How does credit work?

Credit agreements work in various ways depending on the type of credit — such as instalment credit, revolving credit, and secured or unsecured credit. We explain these types below. Lenders charge for borrowing. You’ll usually pay interest and sometimes fees. Interest is calculated as a percentage of the amount you owe.

Credit data helps lenders decide whether to approve you for a credit agreement. Lenders may turn you down if you have bad credit or no credit. Bad credit is caused by things like late payments, defaults and bankruptcy. Having little or no credit history is common if you’re new to the UK or you’ve never used credit before. Luckily there are ways to build credit.

Companies may access your credit data when you apply for credit, to rent a home, a job and more. They may do a credit check to search information on your credit report.

What is a credit report?

Your credit report includes information about your past borrowings and payments, current credit agreements, address history, financial connections and more. This information is collected and held by credit reference agencies like Experian.

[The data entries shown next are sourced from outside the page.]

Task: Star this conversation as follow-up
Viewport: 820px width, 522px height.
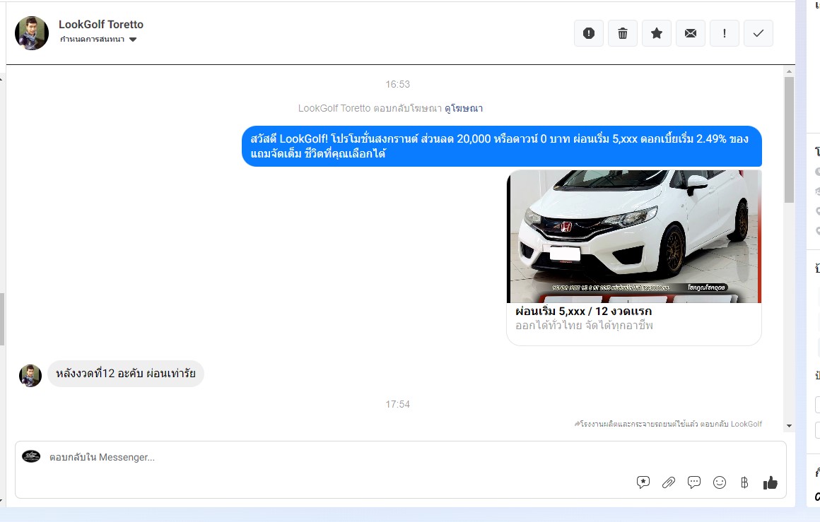Action: (x=657, y=33)
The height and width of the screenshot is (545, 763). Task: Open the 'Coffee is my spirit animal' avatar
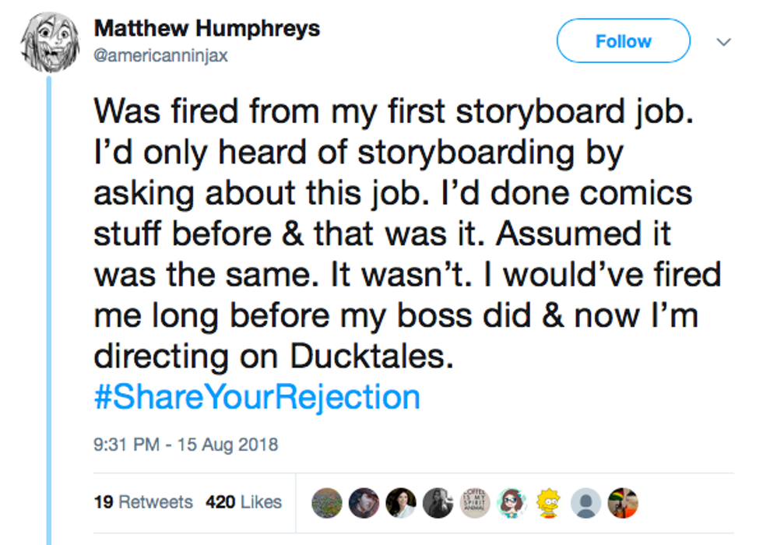(x=474, y=503)
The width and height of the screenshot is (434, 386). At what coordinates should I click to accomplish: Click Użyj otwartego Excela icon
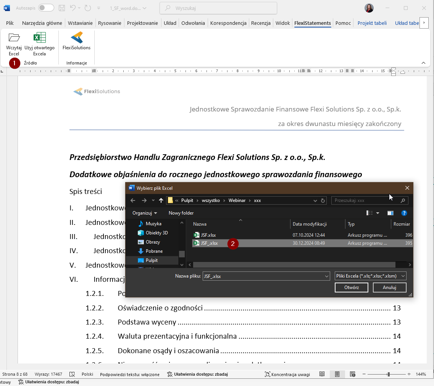click(x=39, y=38)
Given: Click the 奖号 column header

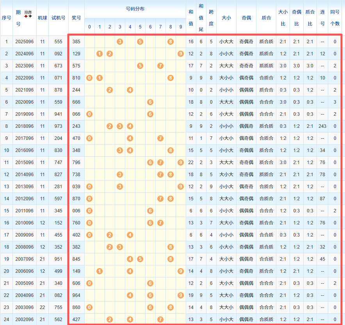Looking at the screenshot, I should [76, 18].

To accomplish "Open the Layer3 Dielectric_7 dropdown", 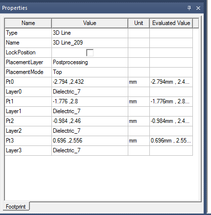I will click(90, 150).
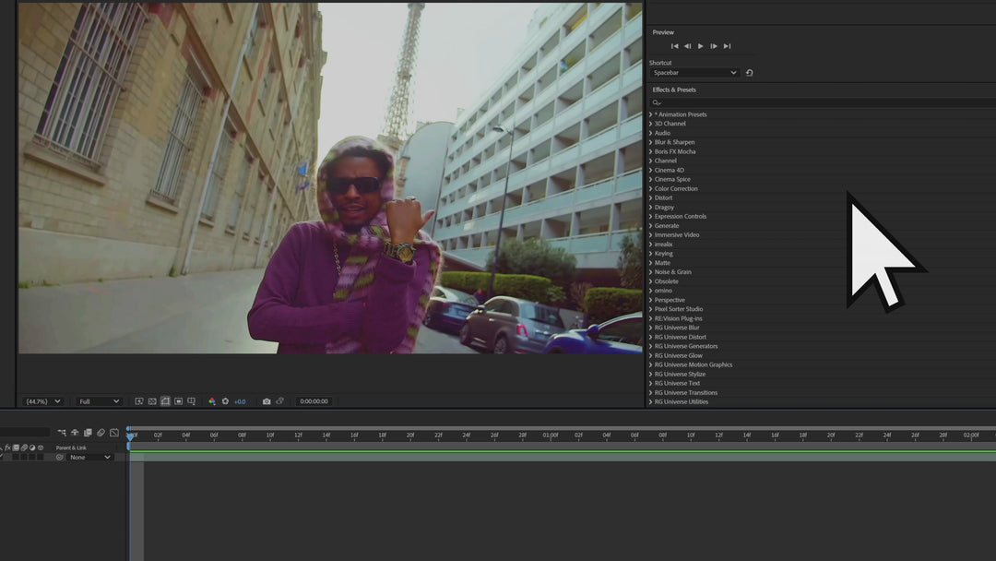Click the composition mini-flowchart icon in timeline

pos(62,433)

You can check your statutory credit report for free with Experian. We also use the information on your report to calculate your Experian Credit Score.

What is a credit score?

Your credit score is a number that reflects how reliable you are when it comes to repaying money. You don’t have just one score — each company has its own way of calculating it. The company typically looks at information taken from your credit report, your application form, and its own records (if you’ve been a customer before).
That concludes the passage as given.